Sie geht ein paar Meter und öffnet die Tür zu ihrem Schlafzimmer, zu ihrem Refugium. Hier hat Ice keinen Zutritt. Falls es tatsächlich einmal zu nächtlichen Intimitäten kommen sollte, dann finden diese in den Räumlichkeiten des Masters der Steamborgs statt, so behält Myo immer die Kontrolle. Myo bleibt unter dem Türrahmen stehen. Auf dem Boden vor dem Bett und dem Fenster liegt die Mutter des Mädchens. Blutüberströmt hält sie sich ihren Bauch. Zwischen ihren Fingern sprudelt unablässig die purpurfarbene Flüssigkeit heraus. Die Bauchaorta! Jemand hat sie mit einem tiefen Stich aufgeschlitzt. Myo entdeckt auch sofort das Werkzeug. Ein spitzer, langer Dolch liegt neben ihr auf dem Holzfußboden. Blut breitet sich wie rote Tinte um sie herum aus. Ihre Augen sind bereits starr. Sie ist tot. Erstochen. Ermordet. Vor wenigen Augenblicken.
»Du solltest besser auf deine Schützlinge aufpassen«, haucht eine eisige Stimme hinter ihr.
Isabell? Ice zweite Frau!
Myo dreht sich auf dem Absatz um und ist bereit, ihr den Hals umzudrehen.
Isabell begrüßt Myo mit einem eiskalten Lächeln. Sie ist die Mörderin, daran hegt Myo nicht den geringsten Zweifel, auch wenn ihr Äußeres das nicht vermuten lässt. Blondes, langes Haar zu einem Pferdeschwanz zusammengebunden. Himmelblaue Augen, ein bildhübsches Gesicht und einen zierlichen Körper, der von einem luftigen Kleid umschmeichelt wird. Sie ist mit einer Aura von Schönheit und Eleganz gesegnet, die nicht zu dieser Welt passt. Ihre Boshaftigkeit und Gerissenheit hingegen schon.
»Was hast du getan?«, brüllt Myo sie an.
»Ich? Überhaupt nichts«, lächelt Isabell siegesgewiss. »Das warst du«, sagt sie und plötzlich hat sie ein Glas in der Hand und schleudert den Inhalt auf Myo. Viel zu überraschend, als dass Myo hätte ausweichen können. Myo schaut an sich herab. Blut. Das Glas war voll mit Blut. Instinktiv fasst sich Myo ans Kleid. Ihre Hände färben sich blutrot. Noch bevor sie begreift, welchen Schachzug Isabell gerade ausgespielt hat, öffnet sich die Tür am Ende des Korridors. Ice muss sie gehört haben und betritt die Bühne. Er hat das zappelnde Mädchen an den Haaren gepackt und zieht es hinter sich her.
»Die Göre wollte sich verziehen, hat sich jedoch dummerweise in mein Arbeitszimmer verirrt. Pech gehabt.« Ice betrachtet die beiden Frauen.
Isabell hat ihre perfekte Unschuldsmiene aufgesetzt.
»Myo hat ihre Mutter umgebracht. Ich habe es mit eigenen Augen gesehen. Sie ist eine eiskalte Mörderin. Ich habe es dir von Anfang an gesagt«, schluchzt Isabell und Tränen fluten plötzlich ihre Augen. Eine beileibe schauspielerische Höchstleistung.
Myo ist nicht imstande, sich zur Wehr zu setzen. Die Situation ist zu grotesk. Ihre Schlagfertigkeit kann der Gegnerin nicht das Wasser reichen. All ihre Gedanken sind bei dem armen Mädchen, das gerade seine Mutter verloren hat. Welch ein Trauma.

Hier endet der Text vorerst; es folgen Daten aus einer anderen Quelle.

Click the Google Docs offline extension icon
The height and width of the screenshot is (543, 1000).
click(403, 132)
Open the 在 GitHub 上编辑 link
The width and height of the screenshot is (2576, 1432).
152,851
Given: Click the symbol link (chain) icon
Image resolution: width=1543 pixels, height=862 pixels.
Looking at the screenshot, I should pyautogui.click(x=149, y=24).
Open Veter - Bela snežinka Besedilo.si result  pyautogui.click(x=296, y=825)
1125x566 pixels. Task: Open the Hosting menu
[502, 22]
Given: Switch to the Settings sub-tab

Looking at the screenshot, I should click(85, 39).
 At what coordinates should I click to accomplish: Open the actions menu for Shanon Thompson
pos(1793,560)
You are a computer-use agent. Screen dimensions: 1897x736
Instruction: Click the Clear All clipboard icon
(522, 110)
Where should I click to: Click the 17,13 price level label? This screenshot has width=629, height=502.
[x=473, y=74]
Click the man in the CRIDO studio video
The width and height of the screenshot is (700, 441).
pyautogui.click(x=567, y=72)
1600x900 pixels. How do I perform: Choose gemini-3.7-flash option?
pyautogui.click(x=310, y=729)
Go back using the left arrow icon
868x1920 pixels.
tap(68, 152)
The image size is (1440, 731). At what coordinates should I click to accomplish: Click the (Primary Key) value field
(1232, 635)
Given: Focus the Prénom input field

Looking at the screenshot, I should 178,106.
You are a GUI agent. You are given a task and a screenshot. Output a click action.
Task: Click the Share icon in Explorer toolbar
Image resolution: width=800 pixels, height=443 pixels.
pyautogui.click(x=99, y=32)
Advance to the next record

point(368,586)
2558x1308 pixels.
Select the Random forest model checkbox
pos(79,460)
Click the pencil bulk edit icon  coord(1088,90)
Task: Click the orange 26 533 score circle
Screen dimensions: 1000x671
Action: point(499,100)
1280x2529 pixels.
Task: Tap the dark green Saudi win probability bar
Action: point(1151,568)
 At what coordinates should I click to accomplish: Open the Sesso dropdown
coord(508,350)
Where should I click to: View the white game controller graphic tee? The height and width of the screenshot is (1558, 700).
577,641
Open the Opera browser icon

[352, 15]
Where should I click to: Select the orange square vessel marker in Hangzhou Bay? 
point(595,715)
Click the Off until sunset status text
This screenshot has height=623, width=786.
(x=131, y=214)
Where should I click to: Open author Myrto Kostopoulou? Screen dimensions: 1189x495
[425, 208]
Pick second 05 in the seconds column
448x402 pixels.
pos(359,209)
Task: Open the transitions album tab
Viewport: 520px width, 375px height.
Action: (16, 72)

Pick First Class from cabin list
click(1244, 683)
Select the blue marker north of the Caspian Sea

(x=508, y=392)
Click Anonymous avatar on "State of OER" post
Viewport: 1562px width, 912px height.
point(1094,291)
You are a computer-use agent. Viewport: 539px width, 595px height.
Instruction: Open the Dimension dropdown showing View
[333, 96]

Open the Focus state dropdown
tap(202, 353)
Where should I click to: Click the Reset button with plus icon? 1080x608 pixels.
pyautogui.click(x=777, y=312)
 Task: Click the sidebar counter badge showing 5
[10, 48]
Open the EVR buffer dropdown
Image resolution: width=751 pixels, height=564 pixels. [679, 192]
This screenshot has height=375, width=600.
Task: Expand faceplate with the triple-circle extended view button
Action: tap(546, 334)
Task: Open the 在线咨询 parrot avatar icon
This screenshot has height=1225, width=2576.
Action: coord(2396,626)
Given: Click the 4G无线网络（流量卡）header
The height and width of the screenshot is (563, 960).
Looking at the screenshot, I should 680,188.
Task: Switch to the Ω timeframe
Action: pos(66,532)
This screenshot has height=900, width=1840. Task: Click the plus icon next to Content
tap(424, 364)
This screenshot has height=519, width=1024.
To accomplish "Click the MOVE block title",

Ice kommt näher und betrachtet die Szene in Myos Schlafzimmer genauer. Sein Gesichtsausdruck verwandelt sich in Sekundenschnelle von Überraschung über Stolz zu Entzücken. Er lacht so laut, dass es im Korridor widerhallt und klatscht sich auf den Schenkel, wobei er das Mädchen loslässt. Augenblicklich ergreift Isabell sie an der Hand.
»Hiergeblieben! Ab sofort kümmere ich mich um dich. Du willst doch sicher nicht bei der Mörderin deiner Mutter bleiben«, säuselst sie. »Ich werde mich um dich sorgen, du armes Ding.« Myo würde ihr am liebsten an die Kehle springen.